Inchiesta sulla clinica Pineta Grande, fissato l'interrogatorio di Schiavone

Il patron deve difendersi dalle accuse della Procura sull'ampliamento

Il patron della clinica Pineta Grande Vincenzo Schiavone

Si terrà martedì 28 gennaio l’interrogatorio di Vincenzo Schiavone, il patron ed amministratore di fatto della clinica Pineta Grande di Castel Volturno, finito agli arresti domiciliari giovedì mattina nell’ambito di un’inchiesta della Procura della Repubblica di Santa Maria Capua Vetere che gli contesta i reati di corruzione ed illeciti edilizi in relazione ai lavori di ampliamento della clinica di Castel Volturno. L’imprenditore sarà accompagnato dal suo avvocato difensore Giuseppe Stellato.

Nell'ordinanza il gip sottolinea che Schiavone nel corso degli anni è riuscito a creare una serie di relazioni che gli hanno consentito di accedere a vari livelli istituzionali per ottenere agevolazioni e per soddisfare i propri interessi imprenditoriali. Ed è, per il gip, persona capace di assoggettare gli uffici pubblici locali alle proprie esigenze personali. Sintomatico della sua "attitudine ad inquinare le prove" è stato infatti il tentativo di avvicinare il magistrato titolare delle indagini, una volta venuto a conoscenza, attraverso i provvedimenti già emessi, del procedimento cautelare a suo carico.
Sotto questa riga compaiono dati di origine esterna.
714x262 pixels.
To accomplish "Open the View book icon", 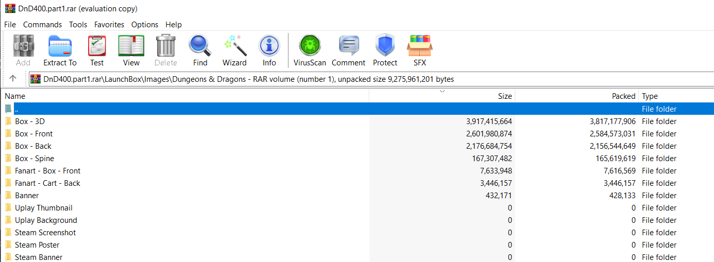I will 131,50.
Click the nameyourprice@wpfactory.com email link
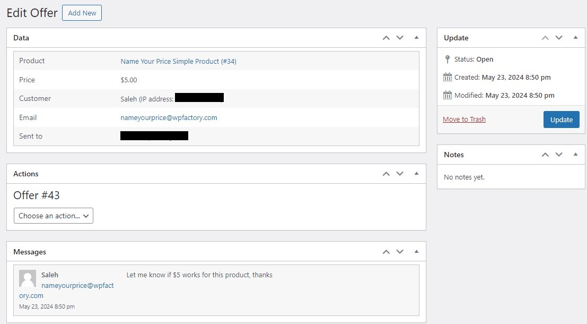The image size is (587, 324). (169, 117)
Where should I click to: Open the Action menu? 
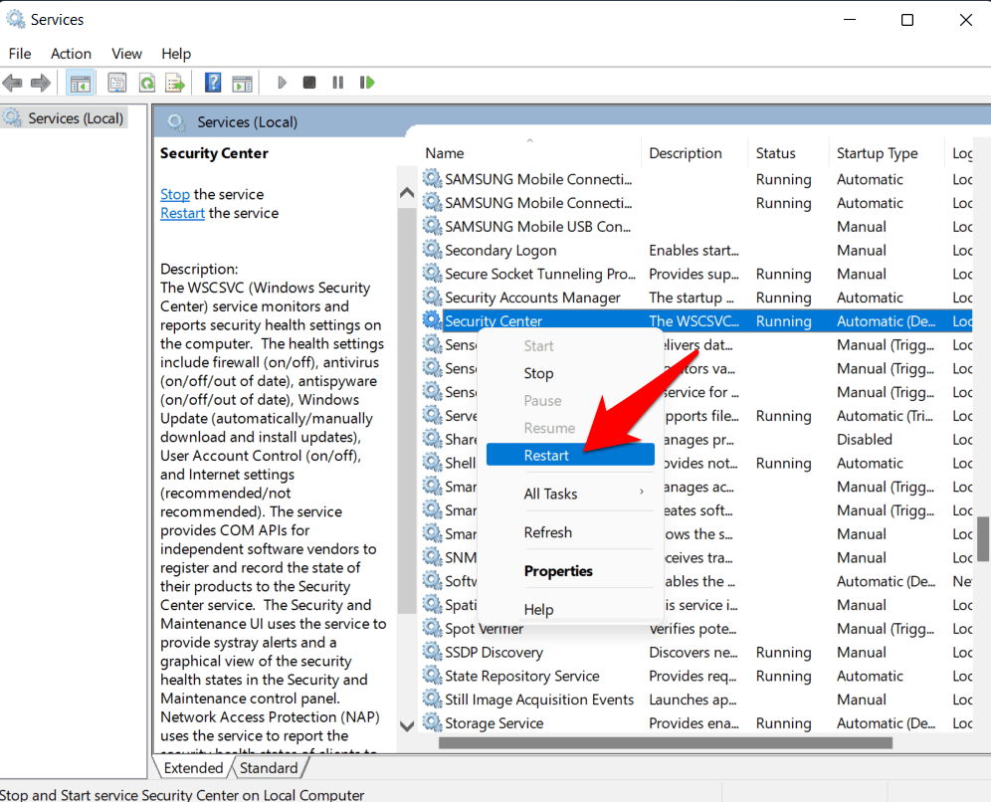pos(71,54)
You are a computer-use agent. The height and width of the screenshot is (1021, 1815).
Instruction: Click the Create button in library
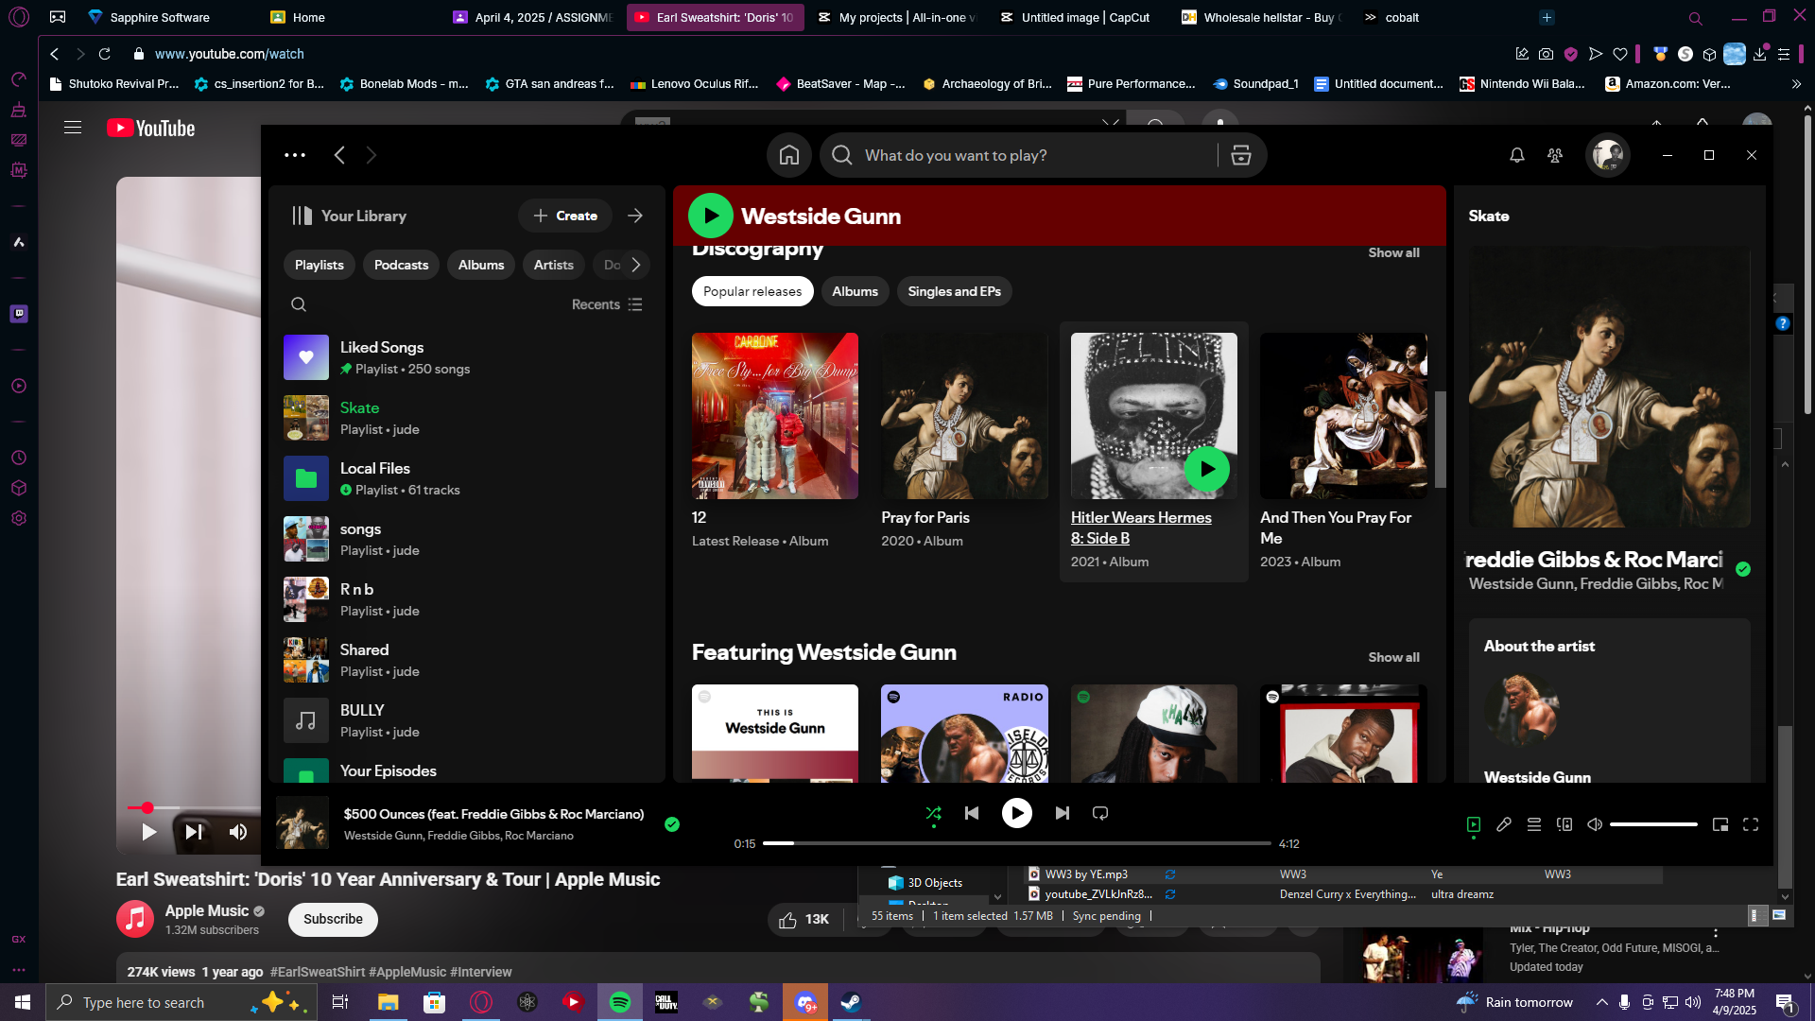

Solo un tentativo però che non è andato a buon fine. Schiavone ha provato ad avvicinarsi al magistrato tramite alcuni conoscenti.

Nell’inchiesta sono indagate 39 persone, tra cui l’ex sindaco di Castel Volturno Dimitri Russo con gli ex assessori ed i consiglieri comunali in carica durante i cinque anni del suo mandato (2014-2019), ma anche funzionari e dipendenti comunali (e della Regione), tutti accusati di essere asserviti agli interessi di Schiavone.